== DATASET ENTRIES

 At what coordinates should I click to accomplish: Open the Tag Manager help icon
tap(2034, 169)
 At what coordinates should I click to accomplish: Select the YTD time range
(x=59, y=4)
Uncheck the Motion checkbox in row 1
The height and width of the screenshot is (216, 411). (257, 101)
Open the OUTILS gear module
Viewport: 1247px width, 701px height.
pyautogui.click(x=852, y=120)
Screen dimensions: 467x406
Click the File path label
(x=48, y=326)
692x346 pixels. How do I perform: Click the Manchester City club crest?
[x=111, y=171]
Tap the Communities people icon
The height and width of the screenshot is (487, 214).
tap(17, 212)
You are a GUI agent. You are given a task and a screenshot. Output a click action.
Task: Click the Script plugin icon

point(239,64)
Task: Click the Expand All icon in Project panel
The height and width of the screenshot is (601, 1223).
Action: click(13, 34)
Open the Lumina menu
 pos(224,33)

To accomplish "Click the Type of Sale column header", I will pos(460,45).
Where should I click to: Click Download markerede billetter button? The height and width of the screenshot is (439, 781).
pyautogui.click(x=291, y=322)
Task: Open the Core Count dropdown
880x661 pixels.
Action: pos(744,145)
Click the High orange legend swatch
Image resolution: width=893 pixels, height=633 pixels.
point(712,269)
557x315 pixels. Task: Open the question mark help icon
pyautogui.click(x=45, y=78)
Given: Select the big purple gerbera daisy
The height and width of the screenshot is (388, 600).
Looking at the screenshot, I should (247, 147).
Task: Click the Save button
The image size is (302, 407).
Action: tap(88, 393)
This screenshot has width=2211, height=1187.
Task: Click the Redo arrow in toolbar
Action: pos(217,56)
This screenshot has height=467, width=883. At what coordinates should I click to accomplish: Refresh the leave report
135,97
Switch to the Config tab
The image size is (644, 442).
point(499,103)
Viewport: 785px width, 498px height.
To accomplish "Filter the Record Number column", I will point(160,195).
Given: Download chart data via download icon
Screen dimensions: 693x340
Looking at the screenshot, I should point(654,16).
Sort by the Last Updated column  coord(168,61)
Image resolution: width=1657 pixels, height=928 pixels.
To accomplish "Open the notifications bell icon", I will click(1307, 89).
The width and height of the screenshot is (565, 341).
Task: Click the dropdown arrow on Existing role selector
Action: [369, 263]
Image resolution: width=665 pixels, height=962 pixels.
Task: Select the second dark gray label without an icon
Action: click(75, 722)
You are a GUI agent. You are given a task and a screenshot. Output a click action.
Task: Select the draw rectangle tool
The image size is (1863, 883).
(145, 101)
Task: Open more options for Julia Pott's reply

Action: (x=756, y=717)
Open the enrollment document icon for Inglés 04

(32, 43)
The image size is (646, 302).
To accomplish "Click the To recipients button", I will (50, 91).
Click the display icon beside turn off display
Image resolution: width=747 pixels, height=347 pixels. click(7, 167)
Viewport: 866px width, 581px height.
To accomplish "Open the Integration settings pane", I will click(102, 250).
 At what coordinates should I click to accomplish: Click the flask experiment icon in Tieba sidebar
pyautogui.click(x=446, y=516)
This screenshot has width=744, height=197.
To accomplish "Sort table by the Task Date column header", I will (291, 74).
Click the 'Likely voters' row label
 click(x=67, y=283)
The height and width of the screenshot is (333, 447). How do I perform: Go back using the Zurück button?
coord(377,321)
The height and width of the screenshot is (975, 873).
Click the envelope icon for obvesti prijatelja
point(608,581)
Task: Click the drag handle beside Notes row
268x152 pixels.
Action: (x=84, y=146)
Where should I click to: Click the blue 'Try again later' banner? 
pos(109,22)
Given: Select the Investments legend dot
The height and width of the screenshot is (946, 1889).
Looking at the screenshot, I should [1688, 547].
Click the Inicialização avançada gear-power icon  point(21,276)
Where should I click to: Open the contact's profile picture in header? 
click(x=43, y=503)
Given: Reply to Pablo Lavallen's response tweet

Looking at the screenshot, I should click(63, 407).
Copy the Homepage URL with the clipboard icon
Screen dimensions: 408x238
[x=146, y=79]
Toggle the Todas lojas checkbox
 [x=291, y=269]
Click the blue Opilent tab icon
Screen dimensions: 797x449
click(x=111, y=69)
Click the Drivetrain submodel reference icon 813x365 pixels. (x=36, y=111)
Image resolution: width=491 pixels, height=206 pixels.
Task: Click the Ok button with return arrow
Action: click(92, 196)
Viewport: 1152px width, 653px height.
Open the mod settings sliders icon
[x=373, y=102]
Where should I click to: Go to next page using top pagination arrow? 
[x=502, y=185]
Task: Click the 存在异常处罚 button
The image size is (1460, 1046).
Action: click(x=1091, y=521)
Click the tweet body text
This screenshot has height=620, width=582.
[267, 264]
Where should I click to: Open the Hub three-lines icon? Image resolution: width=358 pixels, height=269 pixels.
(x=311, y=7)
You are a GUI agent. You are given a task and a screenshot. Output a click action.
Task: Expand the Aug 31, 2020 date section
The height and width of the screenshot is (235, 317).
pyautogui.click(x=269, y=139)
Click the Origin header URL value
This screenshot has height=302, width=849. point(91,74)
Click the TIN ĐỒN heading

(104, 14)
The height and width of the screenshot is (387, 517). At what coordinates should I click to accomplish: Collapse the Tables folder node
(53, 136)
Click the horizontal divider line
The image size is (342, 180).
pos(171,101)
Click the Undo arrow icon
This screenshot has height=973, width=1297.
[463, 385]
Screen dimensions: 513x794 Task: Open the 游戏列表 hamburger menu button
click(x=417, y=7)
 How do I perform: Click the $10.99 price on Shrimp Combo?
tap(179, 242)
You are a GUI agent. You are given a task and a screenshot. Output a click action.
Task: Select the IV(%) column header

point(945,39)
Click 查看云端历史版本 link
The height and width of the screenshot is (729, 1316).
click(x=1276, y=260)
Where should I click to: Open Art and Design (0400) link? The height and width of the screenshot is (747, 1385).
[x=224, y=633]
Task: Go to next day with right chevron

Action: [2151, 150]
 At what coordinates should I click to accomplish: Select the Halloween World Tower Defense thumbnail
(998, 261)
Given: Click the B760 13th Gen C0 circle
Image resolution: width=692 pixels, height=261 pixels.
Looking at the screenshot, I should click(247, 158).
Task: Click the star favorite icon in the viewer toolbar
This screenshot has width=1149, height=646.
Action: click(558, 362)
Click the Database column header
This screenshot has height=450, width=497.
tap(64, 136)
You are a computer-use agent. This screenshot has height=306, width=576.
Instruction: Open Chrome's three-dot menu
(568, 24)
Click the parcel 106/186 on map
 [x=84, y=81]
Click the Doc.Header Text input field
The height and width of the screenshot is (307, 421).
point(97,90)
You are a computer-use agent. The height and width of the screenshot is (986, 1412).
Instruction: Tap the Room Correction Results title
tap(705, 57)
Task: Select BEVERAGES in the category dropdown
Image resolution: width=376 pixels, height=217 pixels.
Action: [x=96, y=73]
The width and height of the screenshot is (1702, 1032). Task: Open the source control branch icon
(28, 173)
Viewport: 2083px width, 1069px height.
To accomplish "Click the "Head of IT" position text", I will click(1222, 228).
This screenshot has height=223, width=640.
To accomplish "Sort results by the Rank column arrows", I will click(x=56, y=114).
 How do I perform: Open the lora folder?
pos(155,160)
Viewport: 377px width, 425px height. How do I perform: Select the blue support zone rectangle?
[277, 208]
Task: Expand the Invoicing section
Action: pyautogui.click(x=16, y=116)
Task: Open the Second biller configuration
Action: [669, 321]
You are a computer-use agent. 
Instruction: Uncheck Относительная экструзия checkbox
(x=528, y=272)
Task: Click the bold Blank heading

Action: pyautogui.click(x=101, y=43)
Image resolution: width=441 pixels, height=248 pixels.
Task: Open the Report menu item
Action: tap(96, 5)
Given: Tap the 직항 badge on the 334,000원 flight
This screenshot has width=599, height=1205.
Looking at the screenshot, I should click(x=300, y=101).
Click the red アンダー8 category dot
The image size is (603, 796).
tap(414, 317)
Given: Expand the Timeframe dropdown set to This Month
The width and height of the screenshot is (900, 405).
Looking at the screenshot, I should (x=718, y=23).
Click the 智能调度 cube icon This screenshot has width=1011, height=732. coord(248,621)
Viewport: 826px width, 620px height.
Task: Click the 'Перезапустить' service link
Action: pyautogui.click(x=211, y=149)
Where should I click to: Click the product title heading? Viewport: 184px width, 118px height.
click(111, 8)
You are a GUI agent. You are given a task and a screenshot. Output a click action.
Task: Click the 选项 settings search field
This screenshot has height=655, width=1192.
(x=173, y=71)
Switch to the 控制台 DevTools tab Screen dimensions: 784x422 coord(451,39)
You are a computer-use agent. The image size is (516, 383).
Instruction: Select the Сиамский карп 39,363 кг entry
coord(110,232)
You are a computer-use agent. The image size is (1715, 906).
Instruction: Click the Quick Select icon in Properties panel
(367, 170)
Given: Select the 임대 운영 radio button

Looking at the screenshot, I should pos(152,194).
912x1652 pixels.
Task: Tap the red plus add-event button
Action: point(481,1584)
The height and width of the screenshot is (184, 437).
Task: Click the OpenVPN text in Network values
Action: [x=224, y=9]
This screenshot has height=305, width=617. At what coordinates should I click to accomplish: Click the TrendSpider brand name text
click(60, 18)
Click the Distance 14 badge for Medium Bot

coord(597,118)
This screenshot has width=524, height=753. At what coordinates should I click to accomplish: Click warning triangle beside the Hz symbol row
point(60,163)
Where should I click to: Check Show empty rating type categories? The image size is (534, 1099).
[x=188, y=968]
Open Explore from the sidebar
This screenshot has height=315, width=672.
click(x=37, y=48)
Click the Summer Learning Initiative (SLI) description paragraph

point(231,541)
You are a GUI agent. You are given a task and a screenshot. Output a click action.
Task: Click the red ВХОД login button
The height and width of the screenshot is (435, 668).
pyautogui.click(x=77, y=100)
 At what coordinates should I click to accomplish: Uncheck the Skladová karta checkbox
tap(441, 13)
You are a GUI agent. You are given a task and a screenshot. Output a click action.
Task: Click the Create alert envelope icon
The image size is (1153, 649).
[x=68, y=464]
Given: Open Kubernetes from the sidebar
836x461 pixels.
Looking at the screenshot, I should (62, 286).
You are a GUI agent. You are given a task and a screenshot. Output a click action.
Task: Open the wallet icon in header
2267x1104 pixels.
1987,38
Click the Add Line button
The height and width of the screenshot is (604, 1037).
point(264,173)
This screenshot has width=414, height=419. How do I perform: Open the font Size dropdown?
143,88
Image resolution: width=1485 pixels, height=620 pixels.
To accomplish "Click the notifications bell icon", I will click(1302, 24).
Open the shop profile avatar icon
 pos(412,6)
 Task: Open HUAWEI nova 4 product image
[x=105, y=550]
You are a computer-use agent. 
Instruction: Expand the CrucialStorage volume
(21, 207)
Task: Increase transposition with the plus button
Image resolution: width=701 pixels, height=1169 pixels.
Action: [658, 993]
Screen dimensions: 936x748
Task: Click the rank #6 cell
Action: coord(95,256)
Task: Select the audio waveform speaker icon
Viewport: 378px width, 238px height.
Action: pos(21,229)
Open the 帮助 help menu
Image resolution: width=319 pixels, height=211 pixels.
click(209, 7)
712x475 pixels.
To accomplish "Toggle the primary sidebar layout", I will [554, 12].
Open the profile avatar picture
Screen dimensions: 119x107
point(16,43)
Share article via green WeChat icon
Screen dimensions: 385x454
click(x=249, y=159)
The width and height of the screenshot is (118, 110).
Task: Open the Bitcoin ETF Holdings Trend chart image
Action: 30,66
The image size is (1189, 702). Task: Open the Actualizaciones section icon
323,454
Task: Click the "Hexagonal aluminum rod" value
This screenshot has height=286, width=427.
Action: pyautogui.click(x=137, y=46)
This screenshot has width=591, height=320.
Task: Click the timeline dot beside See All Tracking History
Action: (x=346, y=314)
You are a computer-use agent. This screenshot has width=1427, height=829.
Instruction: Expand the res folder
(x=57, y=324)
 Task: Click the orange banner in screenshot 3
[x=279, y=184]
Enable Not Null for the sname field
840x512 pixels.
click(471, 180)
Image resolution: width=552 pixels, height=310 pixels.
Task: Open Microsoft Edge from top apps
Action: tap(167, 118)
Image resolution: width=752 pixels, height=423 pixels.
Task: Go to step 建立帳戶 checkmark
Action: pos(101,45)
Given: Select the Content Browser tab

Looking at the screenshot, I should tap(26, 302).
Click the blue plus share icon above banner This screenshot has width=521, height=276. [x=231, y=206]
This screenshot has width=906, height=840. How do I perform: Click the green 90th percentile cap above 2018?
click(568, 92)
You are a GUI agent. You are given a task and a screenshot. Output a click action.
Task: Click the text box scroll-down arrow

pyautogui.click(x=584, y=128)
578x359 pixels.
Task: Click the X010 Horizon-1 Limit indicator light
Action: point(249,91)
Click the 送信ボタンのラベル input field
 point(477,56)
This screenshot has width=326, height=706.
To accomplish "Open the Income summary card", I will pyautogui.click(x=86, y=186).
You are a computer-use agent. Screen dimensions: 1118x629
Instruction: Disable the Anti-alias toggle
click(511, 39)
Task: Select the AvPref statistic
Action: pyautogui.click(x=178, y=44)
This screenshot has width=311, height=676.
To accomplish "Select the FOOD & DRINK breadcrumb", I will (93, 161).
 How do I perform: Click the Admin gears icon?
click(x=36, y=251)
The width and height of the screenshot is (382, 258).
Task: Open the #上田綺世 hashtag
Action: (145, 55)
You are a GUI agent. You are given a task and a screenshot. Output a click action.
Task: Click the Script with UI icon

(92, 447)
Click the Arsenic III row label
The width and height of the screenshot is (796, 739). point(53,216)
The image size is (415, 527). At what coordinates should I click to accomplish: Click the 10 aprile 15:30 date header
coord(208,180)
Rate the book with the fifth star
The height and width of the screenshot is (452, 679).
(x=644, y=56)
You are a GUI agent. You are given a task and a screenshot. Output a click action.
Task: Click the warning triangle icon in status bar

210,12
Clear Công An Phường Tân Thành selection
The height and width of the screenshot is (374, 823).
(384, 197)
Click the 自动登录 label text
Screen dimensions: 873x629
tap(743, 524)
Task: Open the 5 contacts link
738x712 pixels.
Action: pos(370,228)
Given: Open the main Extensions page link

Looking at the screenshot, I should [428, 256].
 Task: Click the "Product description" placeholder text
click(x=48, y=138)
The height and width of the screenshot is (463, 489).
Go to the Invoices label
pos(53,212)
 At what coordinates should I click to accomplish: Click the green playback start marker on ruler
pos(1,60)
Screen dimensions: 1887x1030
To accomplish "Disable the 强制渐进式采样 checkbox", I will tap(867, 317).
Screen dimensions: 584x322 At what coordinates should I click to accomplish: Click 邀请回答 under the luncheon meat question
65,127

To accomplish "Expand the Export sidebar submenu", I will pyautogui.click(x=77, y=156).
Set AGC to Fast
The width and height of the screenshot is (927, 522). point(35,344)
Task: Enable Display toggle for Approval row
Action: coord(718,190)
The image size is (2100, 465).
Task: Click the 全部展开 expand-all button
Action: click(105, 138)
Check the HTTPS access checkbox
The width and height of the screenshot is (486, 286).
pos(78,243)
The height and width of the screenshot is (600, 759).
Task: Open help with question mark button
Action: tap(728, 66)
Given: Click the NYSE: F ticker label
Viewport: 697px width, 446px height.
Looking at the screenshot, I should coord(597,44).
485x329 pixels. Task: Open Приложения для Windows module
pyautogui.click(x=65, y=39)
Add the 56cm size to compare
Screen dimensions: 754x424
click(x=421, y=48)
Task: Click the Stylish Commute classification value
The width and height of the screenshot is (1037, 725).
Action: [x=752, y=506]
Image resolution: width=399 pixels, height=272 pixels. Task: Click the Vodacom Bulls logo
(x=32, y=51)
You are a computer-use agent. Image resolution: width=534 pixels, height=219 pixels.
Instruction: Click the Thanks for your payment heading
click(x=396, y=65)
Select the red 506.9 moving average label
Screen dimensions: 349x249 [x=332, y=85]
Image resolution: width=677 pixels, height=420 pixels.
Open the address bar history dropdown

====

Please copy the rows word for word, starting at the line that contains "Open the Lumina menu" and ending after the line that contains "pyautogui.click(x=291, y=322)".

Open the Lumina menu
 pos(224,33)

To accomplish "Click the Type of Sale column header", I will pos(460,45).
Where should I click to: Click Download markerede billetter button? The height and width of the screenshot is (439, 781).
pyautogui.click(x=291, y=322)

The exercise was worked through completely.